The Senate has too many fossils that don't see the big picture, and it's precipitated by a media environment stuffed to the gills with Murc's Law.
I sat through Markey's town hall the other day, and was left pretty disappointed. Not many questions were allowed to be asked (and those answered had pretty lackluster, stump-speech answers), and more time was spent on details about why all this stuff will be bad, but that they would be "fighting for us". Like, I know how things are going to be bad. Tell us what you're going to do about it. And here's the opportunity, and they're dropping the ball.
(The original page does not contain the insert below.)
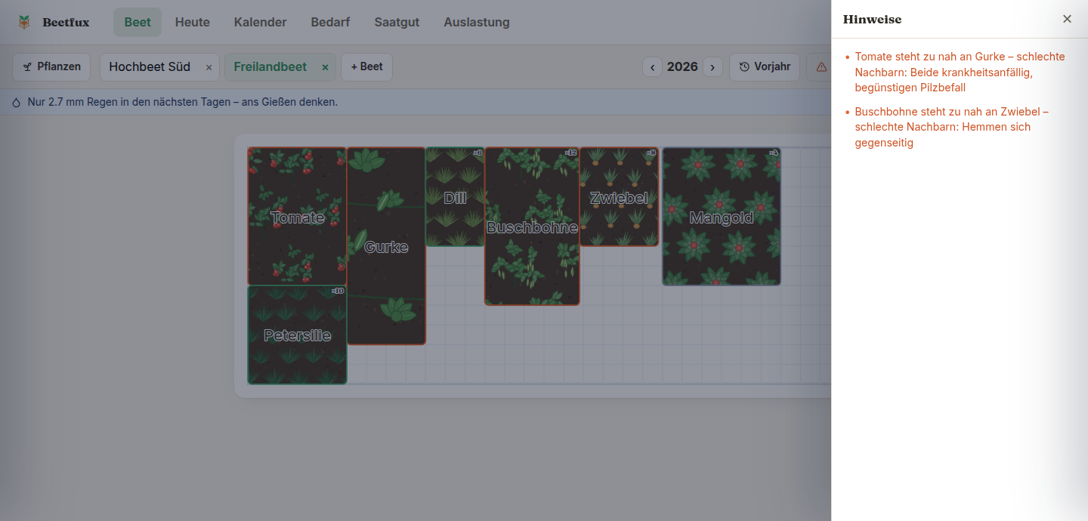Click the Beetfux fox logo icon
The width and height of the screenshot is (1088, 521).
coord(25,22)
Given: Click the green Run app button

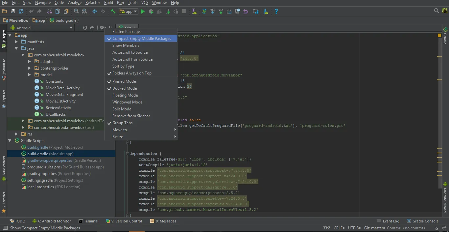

As much as some of the House leadership annoys me at times with the public statements (ie, Jeffries), my rep - Clark (the whip) - has been pretty consistent and decent with messaging, and they've been true to their side of the bargain on holding the caucus together. It's the Senate completely dropping the fucking ball.
I understand that the media is trying to spin this as "Democrats precipitating a shutdown": but don't give into that framing. It's a partisan CR foisted on the Senate by the hyper-partisan House, and Senate Republicans have the votes to pass it on their own (they could gut the filibuster tomorrow if they really wanted something to pass). That was also the whole point of DeLauro's truly clean CR proposal in the House - to give Senate Democrats something to point to and show how they aren't "pro-shutdown". Just tossing all the leverage straight into the trash.
And I also understand the downsides of a shutdown: it's a total shit sandwich. But the Trump administration is already not following the laws, and has promised to continue not following the law. At some point, a line needs to be drawn, and they aren't doing a good job delineating where that line will ever be.